Torniamo a segnalare delle letture stimolanti…
Oggi andiamo sui classici, un’ottima riflessione antropologica sulla razza dal grande strutturalista francese. Un testo molto stimolante e non pesante, è piuttosto breve e accessibile a tutti, anche la versione originale è abbordabile senza troppe difficoltà.

Razza e storia
di Claude Lévi-Strauss

Note di Copertina
Scritti a distanza di circa vent’anni l’uno dall’altro, e strettamente correlati nelle circostanze esterne che ne hanno suggerito la stesura come nelle intenzioni dell’autore, Razza e storia (1952) e Razza e cultura (1971) rappresentano una pietra miliare della riflessione antropologica (e più generalmente del pensiero progressista contemporaneo), e vanno considerati ancora oggi alla stregua di un piccolo manifesto antirazzista.

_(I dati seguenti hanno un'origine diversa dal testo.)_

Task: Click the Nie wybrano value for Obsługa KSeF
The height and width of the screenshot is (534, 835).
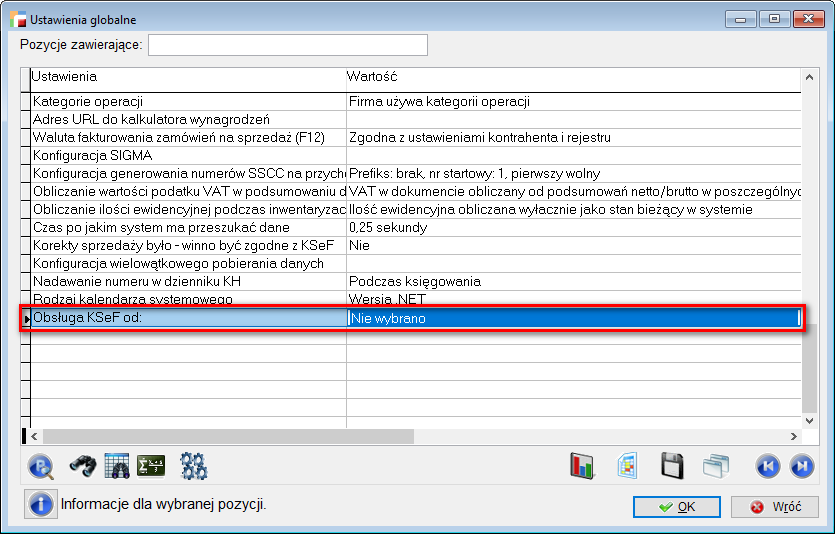Action: [572, 319]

Proprio nel loro insieme, infatti, i due saggi propongono gli aspetti inscindibili di una medesima riflessione: quella relativa ai mondi sommersi, e quella sul mondo che ci circonda. Illustrando tutta l’ambiguità di parole chiave quali senso del progresso, civiltà, differenza razziale, etnocentrismo, il grande antropologo francese denuncia la gratuità, ma anche la straordinaria forza di seduzione, dei pregiudizi e luoghi comuni che alimentano ogni idea di identità culturale e qualsiasi rapporto con il diverso-disuguale, riaffermando il legittimo diritto all’esistenza di qualsiasi cultura. Il relativismo culturale lévi-straussiano non considera infatti le civiltà come universi chiusi: “L’unica tara che possa affliggere un gruppo umano e impedirgli di realizzare in pieno la propria natura è quella di essere solo”.

Fin dai primissimi anni Cinquanta, Claude Lévi-Strauss levò la sua autorevole voce nel nascente dibattito sul problema del razzismo. Lo fece con un testo famoso, Razza e storia (pubblicato da Einaudi nel 1967 nella collana “Nuovo Politecnico” insieme ad altri studi di antropologia) dove attribuiva al carattere etnocentrico proprio della civiltà occidentale la responsabilità della nascita delle teorie razziste. A suo parere era essenziale rifiutare l’idea del primato dell’Occidente, che si accompagnava al concetto di scambio paritario fra tutte le culture. Queste riflessioni furono sviluppate e corrette nell’intervento, datato 1971, dal titolo Razza e cultura. Raccolti in un unico volume, i due scritti colpiscono per la lucidità della loro analisi e della loro accusa, e stupiscono per la tragica attualità di quanto denunciano. La lotta ai pregiudizi razziali non deve mai perdere il suo valore di dovere morale, e gli ammonimenti di uno dei più grandi spiriti del XX secolo c’impediscono l’oblio.